El ciego tiempo sigue pasando desde aquellos días de enero y febrero en los cuales brillaba más el sol. El joven presidente ha mirado a la cara al éxito y al fracaso. El éxito de apreciar en la mirada, la sonrisa o el apretón de manos que sintoniza la emoción de los conciudadanos, y el fracaso de no poder hacer lo que, pareció, podía, y desde luego, seguir sintiendo, apreciando, confirmando que mucho de esa patria agoniza sin remedio, por lo que debe cuidar su conducta, su palabra, pero, además, la de su séquito de amigos aparentes y calculadores que no lo son, mas lo simulan. Evoco aquello de nuestros ancestros castellanos: “¿Amigo? ¡Aquel que come un saco de sal conmigo!”.
No se trata de cuidar de sí mismo y sus pasiones, que debe haberla, y atormentarlo como cualquier congénere tendríalas, sino vigilar, custodiar las ajenas, a las que aspiran algunos, y no lo puede olvidar, apreciarlas, como más legítimas que las propias que él pudiera tener.

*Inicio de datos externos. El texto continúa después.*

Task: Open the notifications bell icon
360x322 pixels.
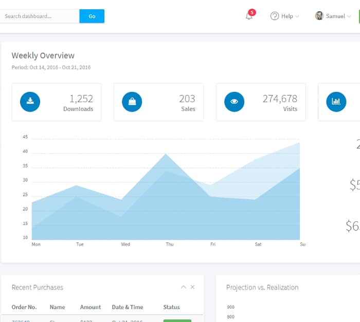Action: 249,16
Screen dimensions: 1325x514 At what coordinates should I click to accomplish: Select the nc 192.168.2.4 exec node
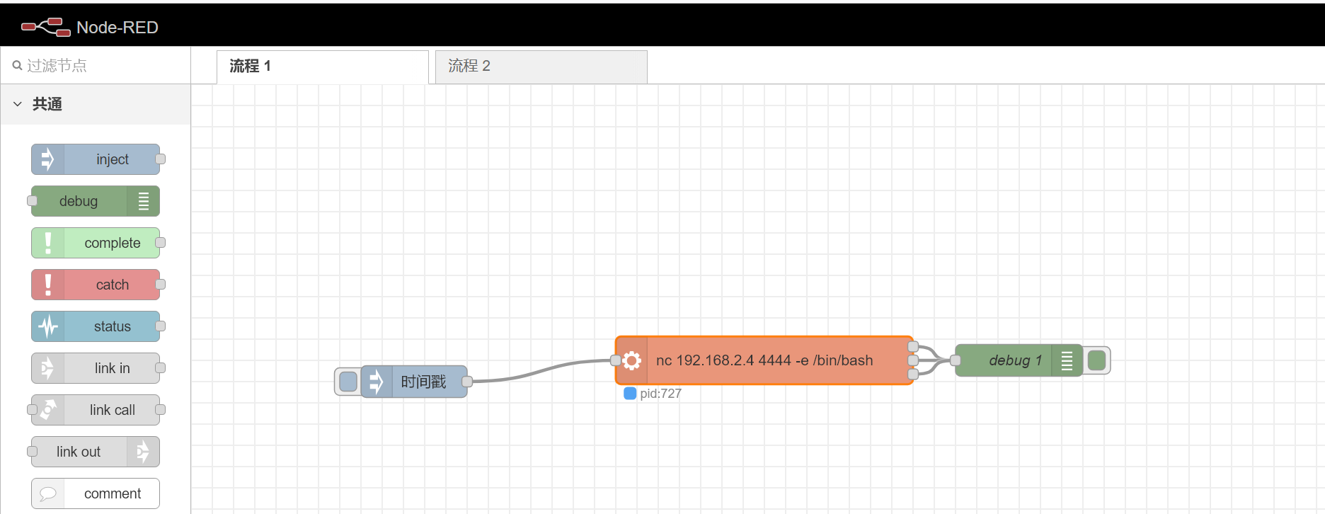tap(764, 360)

El militante de partido, si realmente lo es, y funciona como tal su organización, debe aceptar el papel que le toca cumplir; no obstante, tiene tanto derecho como otro a cualquier papel o dignidad que le depare la vida. He visto a los mejores o, así parecían, extraviarse o de súbito perder el encanto, el carisma que los elevaba a la cúpula que exculpa y caer a los suelos que inculpan a todos por igual de los denuestos de la transitoriedad política. ¡Hay que asumirlo!
Mandar es un arte, nos enseña Maurois, y desde luego ha de combinar fortuna y genio, se podría agregar, pero dependerá de la profunda convicción que contiene la asunción honesta de la magistratura para que se alcance el propósito de servir desde el siempre frío, peligroso y solitario sitial de la jefatura. Pienso que Guaidó tiene cómo hacerlo, no obstante, debe reducir la incertidumbre común a todos y los imponderables de los demás. Debe acertar y pronto, debe despejar las incógnitas que se postulan a su paso; ello es urgente, cesar la usurpación a cualquier costo es similar a sacar de Miraflores al deletéreo ocupante de hoy. Debe volar Guaidó y alumbrar un porvenir del que hoy carecemos.
Recordando a Voltaire: “La política asemeja a la cima de las más altas montañas, solo llegan las águilas y los reptiles”.